Visuals That Defy Expectations
Cube's visual presentation consistently shocks first-time players with its sophisticated lighting, particle effects, and environmental design. The clean geometric aesthetic creates distinctive arenas where gameplay readability never suffers for artistic ambition. While weapon models occasionally show their age, the overall visual package maintains impressive clarity during intense firefights. Environments range from stark industrial complexes to more organic alien landscapes, all rendered with surprising detail for such a lightweight engine.
Performance remains generally solid on supported hardware, though the OpenGL requirement creates barriers for older systems. When running on capable machines, the game maintains buttery-smooth framerates even during chaotic 30-monster deathmatches. The engine's scalability shines through console-adjustable speeds, allowing players to fine-tune the experience to their preferred intensity level. It's technical craftsmanship that prioritizes playability above all else.
Deathmatch Dominance
Where Cube truly excels is in its pure, unadulterated combat. The deathmatch modes – particularly the single-player variant against waves of enemies – deliver white-knuckle action that rivals any commercial counterpart. Weapons pack satisfying punch, from rapid-fire chainguns to explosive launchers, each with distinctive handling and tactical applications. Movement maintains that perfect Quake-style balance of weight and agility, enabling skilled players to chain jumps and strafes in beautiful combat dances.
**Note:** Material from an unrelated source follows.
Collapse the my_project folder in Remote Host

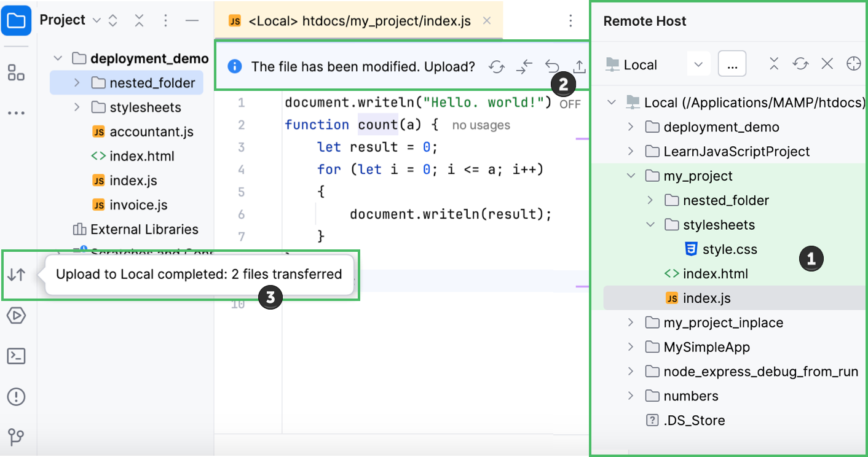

The single-player deathmatch mode emerges as an unexpected star, pitting players against increasingly aggressive AI opponents across diverse arenas. This mode understands Cube's greatest strength lies in its combat flow, stripping away pretense to focus on target acquisition, movement mastery, and weapon efficiency. The difficulty curve provides genuine challenge without artificial inflation, rewarding players who invest time in mastering the mechanics.
Then I did a single player deathmatch, and it rocked. You just gotta play it.
Brickman
The Editor's Playground
Cube's most revolutionary feature remains its real-time map editing system, a tool so seamlessly integrated it becomes part of gameplay itself. Pressing a button mid-match transforms players into architects, allowing instant terrain modification, texture changes, and geometry adjustments. This isn't some separate mode buried in menus – it's an organic part of the experience that encourages creative problem-solving during gameplay.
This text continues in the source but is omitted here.